++++ Data to use ++++
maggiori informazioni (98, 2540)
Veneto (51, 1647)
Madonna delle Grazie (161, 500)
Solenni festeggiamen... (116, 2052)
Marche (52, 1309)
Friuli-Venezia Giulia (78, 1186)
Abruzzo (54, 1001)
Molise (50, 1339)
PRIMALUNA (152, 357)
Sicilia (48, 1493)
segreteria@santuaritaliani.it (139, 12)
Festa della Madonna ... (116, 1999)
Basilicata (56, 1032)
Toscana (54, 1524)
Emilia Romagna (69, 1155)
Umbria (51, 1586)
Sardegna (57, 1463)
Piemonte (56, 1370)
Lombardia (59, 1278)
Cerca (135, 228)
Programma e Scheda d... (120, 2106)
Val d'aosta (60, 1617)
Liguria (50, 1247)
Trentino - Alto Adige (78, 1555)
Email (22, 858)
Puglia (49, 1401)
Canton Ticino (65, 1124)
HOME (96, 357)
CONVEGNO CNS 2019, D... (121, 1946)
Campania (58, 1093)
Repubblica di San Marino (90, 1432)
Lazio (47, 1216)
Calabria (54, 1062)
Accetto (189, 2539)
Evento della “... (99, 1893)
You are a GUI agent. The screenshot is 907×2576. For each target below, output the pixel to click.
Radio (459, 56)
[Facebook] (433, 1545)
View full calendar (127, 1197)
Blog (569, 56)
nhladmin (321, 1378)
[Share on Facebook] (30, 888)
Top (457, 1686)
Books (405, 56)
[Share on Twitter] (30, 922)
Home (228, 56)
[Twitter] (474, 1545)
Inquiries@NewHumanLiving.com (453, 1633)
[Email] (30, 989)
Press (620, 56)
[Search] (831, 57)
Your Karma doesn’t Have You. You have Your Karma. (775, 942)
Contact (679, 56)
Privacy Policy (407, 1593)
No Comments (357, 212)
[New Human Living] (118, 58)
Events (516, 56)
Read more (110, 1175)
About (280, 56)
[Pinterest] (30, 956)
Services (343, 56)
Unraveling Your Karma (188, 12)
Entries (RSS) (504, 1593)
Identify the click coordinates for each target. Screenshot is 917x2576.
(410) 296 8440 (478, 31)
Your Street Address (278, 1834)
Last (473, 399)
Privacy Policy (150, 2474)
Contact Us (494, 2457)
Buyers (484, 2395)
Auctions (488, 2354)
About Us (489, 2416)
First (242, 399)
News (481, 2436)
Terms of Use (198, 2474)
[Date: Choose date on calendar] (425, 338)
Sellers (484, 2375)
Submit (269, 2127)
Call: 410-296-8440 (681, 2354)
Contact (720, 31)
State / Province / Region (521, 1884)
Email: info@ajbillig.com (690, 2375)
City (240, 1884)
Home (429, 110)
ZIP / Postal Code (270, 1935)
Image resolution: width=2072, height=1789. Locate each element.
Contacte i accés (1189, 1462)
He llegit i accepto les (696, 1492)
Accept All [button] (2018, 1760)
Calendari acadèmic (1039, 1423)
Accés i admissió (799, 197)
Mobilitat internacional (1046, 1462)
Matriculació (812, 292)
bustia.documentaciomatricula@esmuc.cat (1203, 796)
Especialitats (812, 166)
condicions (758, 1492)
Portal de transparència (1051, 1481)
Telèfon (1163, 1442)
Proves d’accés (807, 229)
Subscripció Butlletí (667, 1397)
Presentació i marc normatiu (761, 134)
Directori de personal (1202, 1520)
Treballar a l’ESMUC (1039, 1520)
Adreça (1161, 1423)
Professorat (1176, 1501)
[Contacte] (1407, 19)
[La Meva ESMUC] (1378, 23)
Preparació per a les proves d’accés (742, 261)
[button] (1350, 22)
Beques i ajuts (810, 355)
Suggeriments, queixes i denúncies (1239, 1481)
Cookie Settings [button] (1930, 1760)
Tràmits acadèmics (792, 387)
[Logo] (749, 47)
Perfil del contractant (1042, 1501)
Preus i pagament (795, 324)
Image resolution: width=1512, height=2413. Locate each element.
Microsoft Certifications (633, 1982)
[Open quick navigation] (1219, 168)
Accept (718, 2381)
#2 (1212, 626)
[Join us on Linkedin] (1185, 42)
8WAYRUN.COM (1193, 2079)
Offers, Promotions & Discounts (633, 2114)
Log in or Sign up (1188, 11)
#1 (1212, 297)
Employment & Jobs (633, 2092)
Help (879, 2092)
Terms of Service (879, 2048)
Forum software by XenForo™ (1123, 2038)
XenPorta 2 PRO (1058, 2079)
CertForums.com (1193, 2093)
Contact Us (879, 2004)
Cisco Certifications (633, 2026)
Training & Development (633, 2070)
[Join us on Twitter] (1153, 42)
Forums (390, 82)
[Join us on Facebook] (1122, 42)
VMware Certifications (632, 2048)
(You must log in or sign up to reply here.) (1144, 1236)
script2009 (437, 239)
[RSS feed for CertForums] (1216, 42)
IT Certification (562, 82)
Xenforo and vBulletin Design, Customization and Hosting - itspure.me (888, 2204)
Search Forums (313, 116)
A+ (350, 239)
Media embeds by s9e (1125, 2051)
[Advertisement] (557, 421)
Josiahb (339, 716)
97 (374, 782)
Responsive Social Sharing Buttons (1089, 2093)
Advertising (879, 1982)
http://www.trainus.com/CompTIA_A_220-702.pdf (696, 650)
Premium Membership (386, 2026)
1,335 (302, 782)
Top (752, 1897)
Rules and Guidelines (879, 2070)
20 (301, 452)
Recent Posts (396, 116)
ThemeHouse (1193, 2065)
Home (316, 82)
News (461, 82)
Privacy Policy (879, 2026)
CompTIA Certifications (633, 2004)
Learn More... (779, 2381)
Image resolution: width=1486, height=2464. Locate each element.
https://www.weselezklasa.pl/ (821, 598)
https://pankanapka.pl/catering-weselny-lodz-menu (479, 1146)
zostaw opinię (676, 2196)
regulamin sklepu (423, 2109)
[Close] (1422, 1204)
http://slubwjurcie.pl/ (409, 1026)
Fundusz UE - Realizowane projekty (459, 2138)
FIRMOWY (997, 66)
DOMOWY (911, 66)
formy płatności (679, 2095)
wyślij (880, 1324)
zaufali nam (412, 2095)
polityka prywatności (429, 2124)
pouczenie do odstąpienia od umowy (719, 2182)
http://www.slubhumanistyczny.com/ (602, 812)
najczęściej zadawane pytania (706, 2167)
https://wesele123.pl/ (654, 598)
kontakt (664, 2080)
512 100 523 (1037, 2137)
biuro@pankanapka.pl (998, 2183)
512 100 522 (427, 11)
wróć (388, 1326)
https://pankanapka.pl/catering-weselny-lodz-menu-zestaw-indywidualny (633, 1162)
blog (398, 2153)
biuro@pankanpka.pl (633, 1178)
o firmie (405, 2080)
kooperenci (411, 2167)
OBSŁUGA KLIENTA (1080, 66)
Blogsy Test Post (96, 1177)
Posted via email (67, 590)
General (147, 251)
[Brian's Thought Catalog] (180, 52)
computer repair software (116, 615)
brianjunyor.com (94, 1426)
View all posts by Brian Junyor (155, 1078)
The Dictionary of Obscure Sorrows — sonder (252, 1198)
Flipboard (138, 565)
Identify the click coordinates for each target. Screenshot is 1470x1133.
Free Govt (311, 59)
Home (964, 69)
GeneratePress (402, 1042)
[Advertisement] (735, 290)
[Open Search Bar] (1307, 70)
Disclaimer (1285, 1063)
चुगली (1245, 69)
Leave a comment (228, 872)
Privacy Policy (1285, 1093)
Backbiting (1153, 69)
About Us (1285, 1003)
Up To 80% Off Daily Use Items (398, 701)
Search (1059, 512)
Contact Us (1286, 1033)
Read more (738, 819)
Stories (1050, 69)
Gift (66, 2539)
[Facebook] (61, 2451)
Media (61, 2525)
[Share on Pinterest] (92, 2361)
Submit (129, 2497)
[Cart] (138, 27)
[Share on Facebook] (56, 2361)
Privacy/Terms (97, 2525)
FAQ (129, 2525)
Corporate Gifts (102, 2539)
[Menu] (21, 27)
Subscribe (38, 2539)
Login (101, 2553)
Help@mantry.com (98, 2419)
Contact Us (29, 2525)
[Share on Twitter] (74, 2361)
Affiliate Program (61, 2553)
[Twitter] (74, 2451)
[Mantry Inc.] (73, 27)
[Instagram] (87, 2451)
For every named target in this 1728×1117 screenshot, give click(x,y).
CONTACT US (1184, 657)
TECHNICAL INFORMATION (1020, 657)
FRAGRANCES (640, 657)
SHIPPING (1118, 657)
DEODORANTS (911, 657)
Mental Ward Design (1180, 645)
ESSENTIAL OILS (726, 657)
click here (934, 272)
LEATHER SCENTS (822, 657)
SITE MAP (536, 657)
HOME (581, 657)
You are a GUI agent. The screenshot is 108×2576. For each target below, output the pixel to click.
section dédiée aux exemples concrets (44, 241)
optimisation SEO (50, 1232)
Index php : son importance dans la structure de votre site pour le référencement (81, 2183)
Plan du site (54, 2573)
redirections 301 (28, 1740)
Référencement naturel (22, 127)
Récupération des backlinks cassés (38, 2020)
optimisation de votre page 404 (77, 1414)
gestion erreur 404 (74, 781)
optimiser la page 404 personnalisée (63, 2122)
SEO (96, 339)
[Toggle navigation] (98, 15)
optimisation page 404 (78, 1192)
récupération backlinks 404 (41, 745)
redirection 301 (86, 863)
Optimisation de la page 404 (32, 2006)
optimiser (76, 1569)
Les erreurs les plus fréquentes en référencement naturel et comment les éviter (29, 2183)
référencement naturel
++++
§ What the exercise asks
Using only the entries above, output the line with "[Cart] (138, 27)", the line with "For every named", and all lines between them, exactly as they stand.

§ Result for this exercise
[Cart] (138, 27)
[Share on Facebook] (56, 2361)
Privacy/Terms (97, 2525)
FAQ (129, 2525)
Corporate Gifts (102, 2539)
[Menu] (21, 27)
Subscribe (38, 2539)
Login (101, 2553)
Help@mantry.com (98, 2419)
Contact Us (29, 2525)
[Share on Twitter] (74, 2361)
Affiliate Program (61, 2553)
[Twitter] (74, 2451)
[Mantry Inc.] (73, 27)
[Instagram] (87, 2451)
For every named target in this 1728×1117 screenshot, give click(x,y).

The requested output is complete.